Several reports identify travel as a risk factor of acquiring EBSL-producing isolates, with India and South-East Asia as high risk travel destinations [8, 34–36]. This is in agreement with our findings. A Dutch study found that travel to Asia is also a risk factor of being colonised with ciprofloxacin-resistant isolates [17]. The data presented herein recognise travel to multiple WHO regions within the same time frame, as a risk factor for being colonised with ciprofloxacin non-susceptible E. coli and Klebsiella spp. The majority of the visitors to multiple WHO regions reported South-East Asia or Western Pacific as one of the regions visited (Additional file 1: Figure S1). This is in line with the findings of Reuland et al. [17].

A potential limitation of our study was that the participants were not representative for the Norwegian population according to gender and county of residence. Most of the participants were female and live in the eastern part of Norway. However, only minor geographical differences in the prevalence of ESBL have been observed among clinical isolates in Norway [10], and it is likely that this observation can be extrapolated into community settings as well. Moreover, many of the volunteers were recruited via general practitioners and medical teaching institutions, where it is possible that augmented exposure to resistant bacteria can contribute to an overestimation of prevalence. Rigid exclusion criteria were therefore applied to reduce biases related to skewed individual recruitments. The employment of stringent exclusion criteria confounds recruitment of participants to the study, but adds validity to the associated findings. However, conclusions based on results from regions with small numbers of travellers should be made with caution. Furthermore, the sensitivity may have been decreased, because of insufficient self-sampling, storage conditions and by the sending of samples by regular mail. However, a sampling kit optimised for transport and preservation of faecal samples were chosen to minimise this effect.
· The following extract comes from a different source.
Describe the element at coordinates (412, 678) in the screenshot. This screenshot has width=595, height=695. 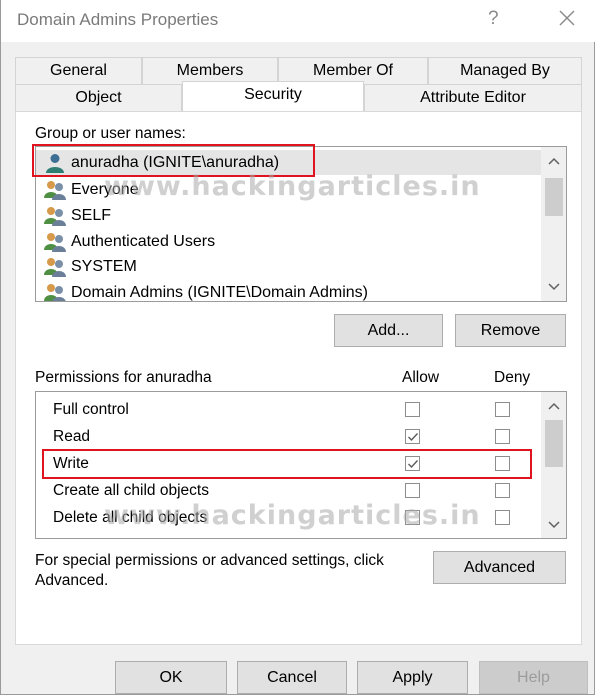
I see `apply-button: Apply` at that location.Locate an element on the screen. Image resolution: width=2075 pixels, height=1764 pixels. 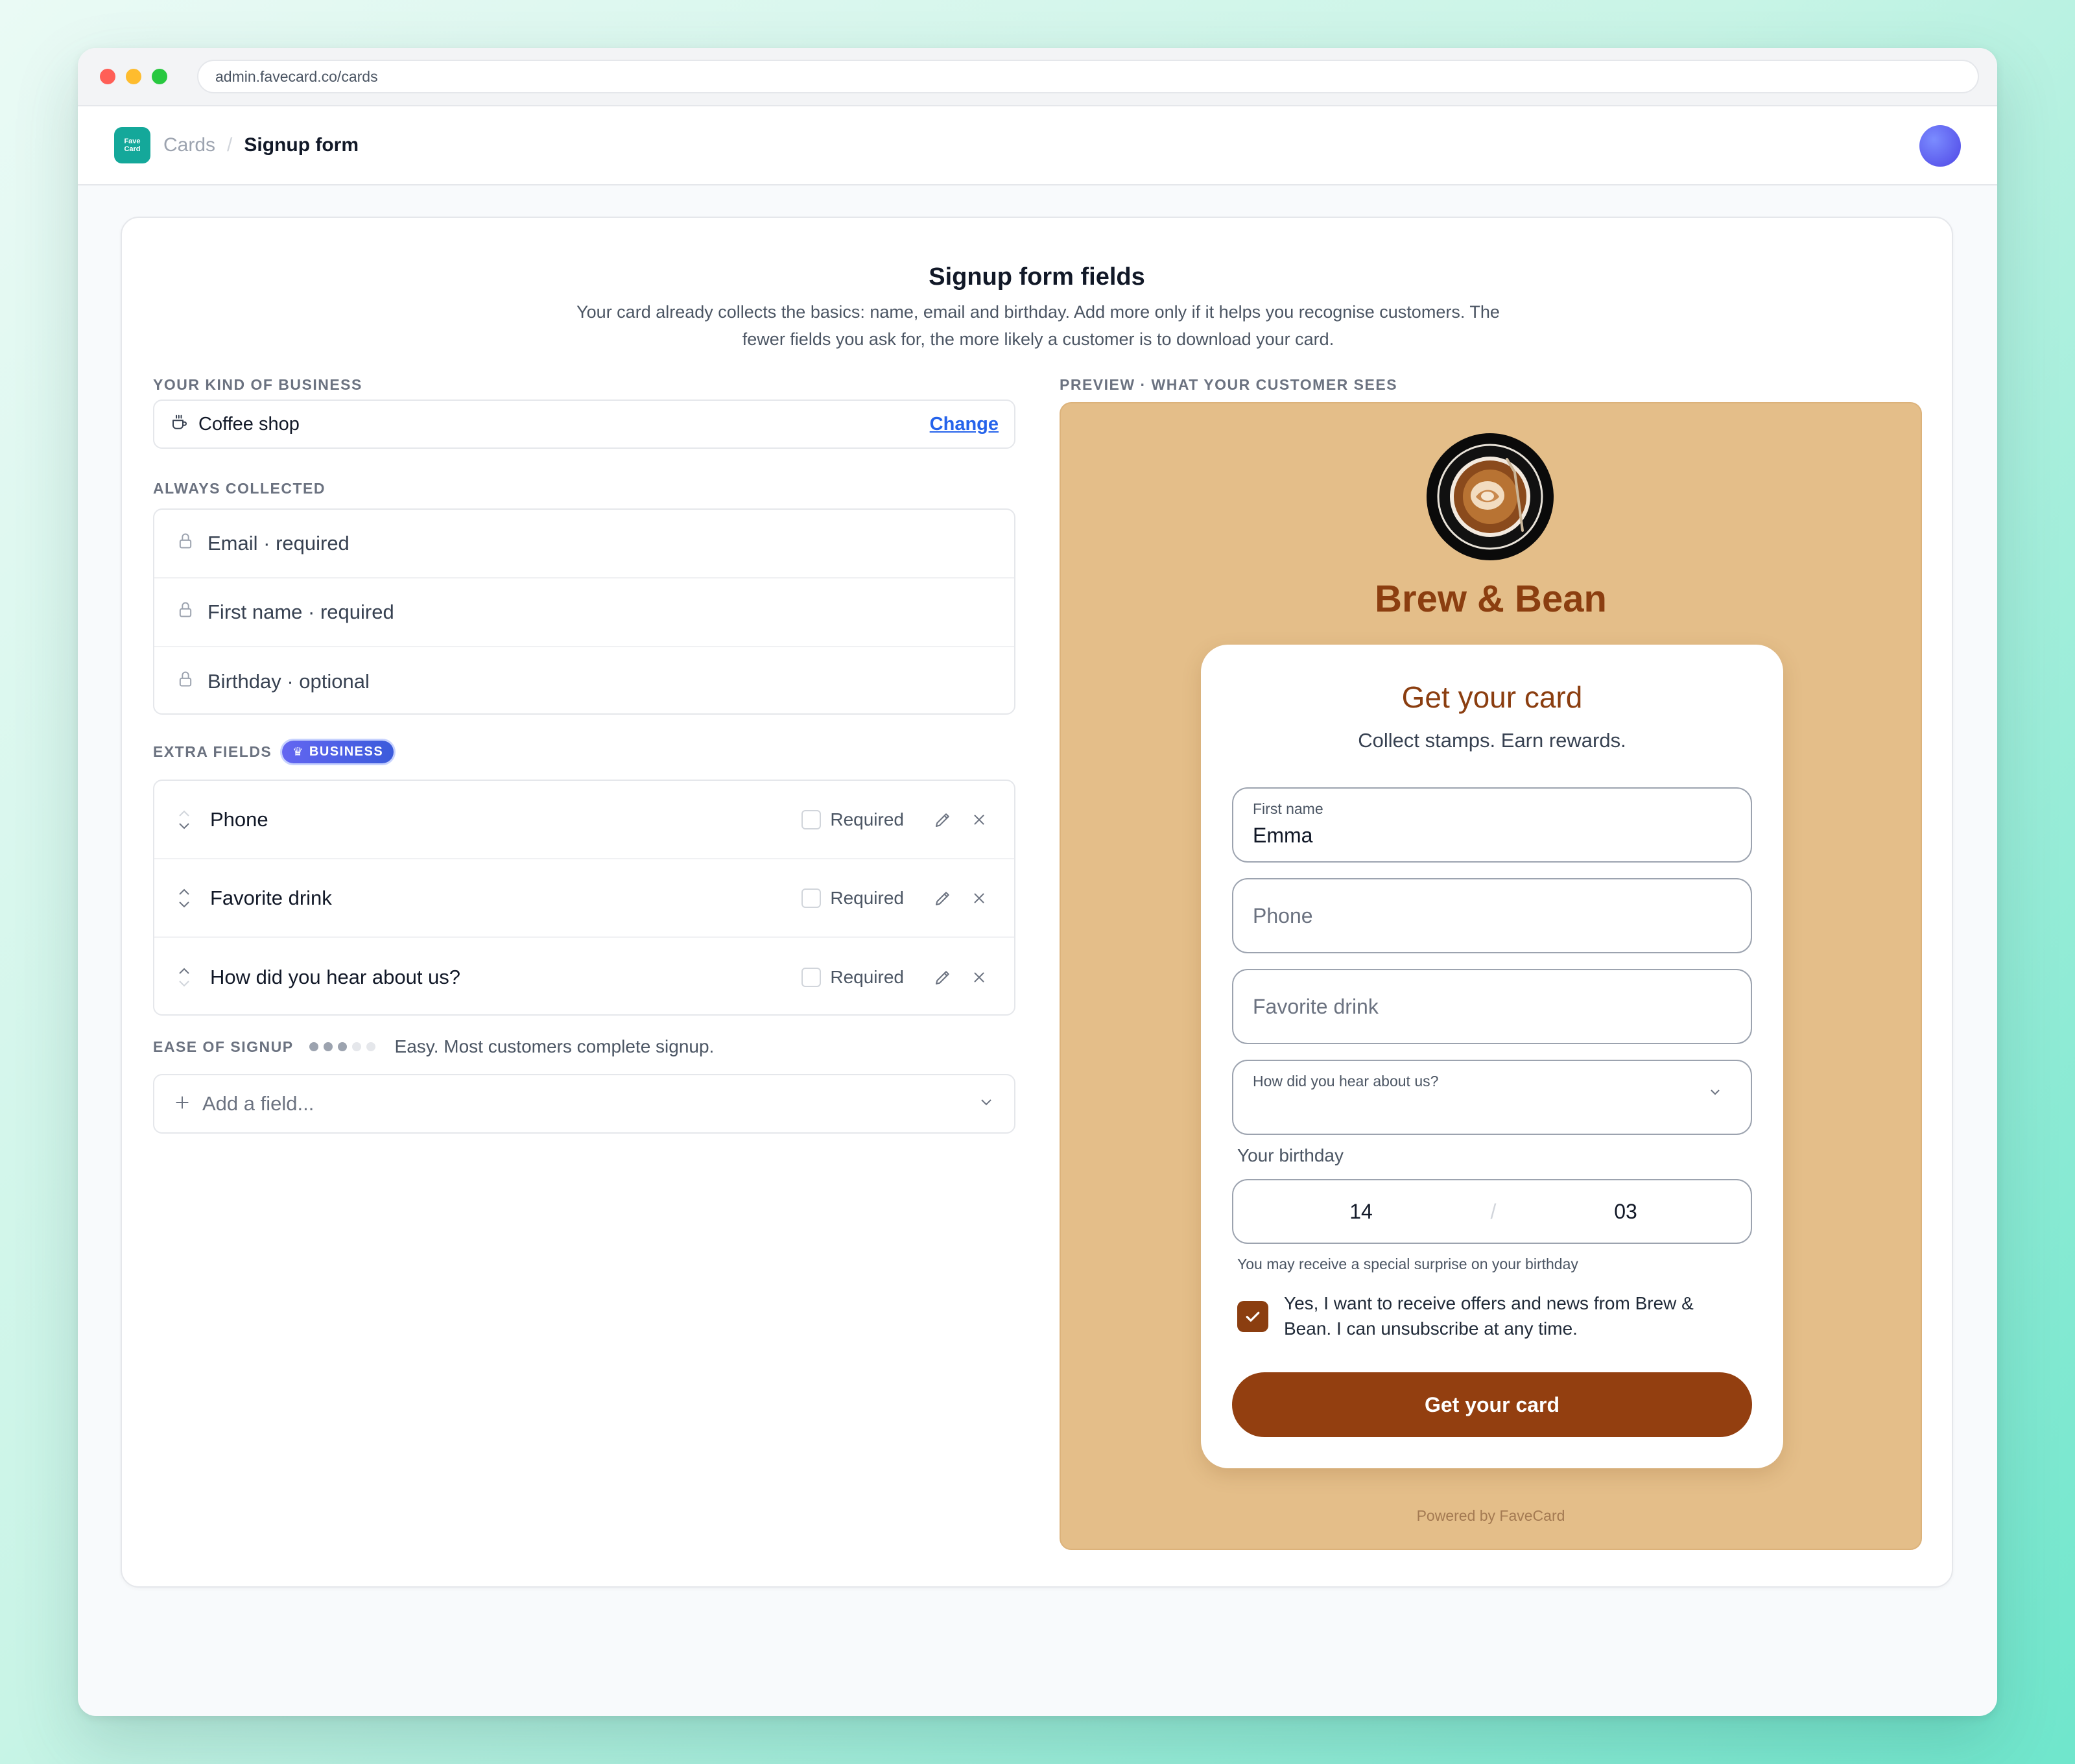
first-name-field: First name Emma is located at coordinates (1492, 825).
The frequency of AMR in clinical isolates in Norway is well-documented through NORM, and although increasing, it continues to be low when compared to other parts of Europe. An ambitious national strategy against antibiotic resistance, together with the low prevalence of antibiotic resistance in Norway, offers a unique opportunity to gain knowledge on how to effectively prevent faecal colonisation with resistant Enterobacteriaceae in the community. As stated in the WHO Global action plan on AMR [37], surveillance is one of the main strategic objectives for preventing further spread and development of AMR worldwide. In order to strengthen our knowledge base, it is pivotal to monitor AMR trends consistently over time. Community carriage rates constitute an important source for information regarding the AMR situation in different populations, and AMR surveillance systems should thus be expanded to cover community carriers as well, e.g. by implementing a sampling campaign as part of the European Antibiotic Awareness Day.

Conclusions

In conclusion, our study recognises Norway as a country with low prevalence of AMR carriage in the intestinal flora in healthy individuals. ESBL- producers were obtained from 4.9% of the study population, whereas AmpC-producers were obtained from 3.2%. Of the latter, the proportion of pAmpC corresponded to an overall carriage rate of 0.7%. In comparison, the carriage rate of ciprofloxacin non-susceptible isolates was 9.9%. A high proportion of intermediately ciprofloxacin resistant isolates may represent a shift in the ciprofloxacin MIC away from fully susceptible wild-type populations. Overall, our study denotes the importance of healthy humans as a reservoir for transmission of antibiotic resistant E. coli and Klebsiella spp., even in low incidence countries.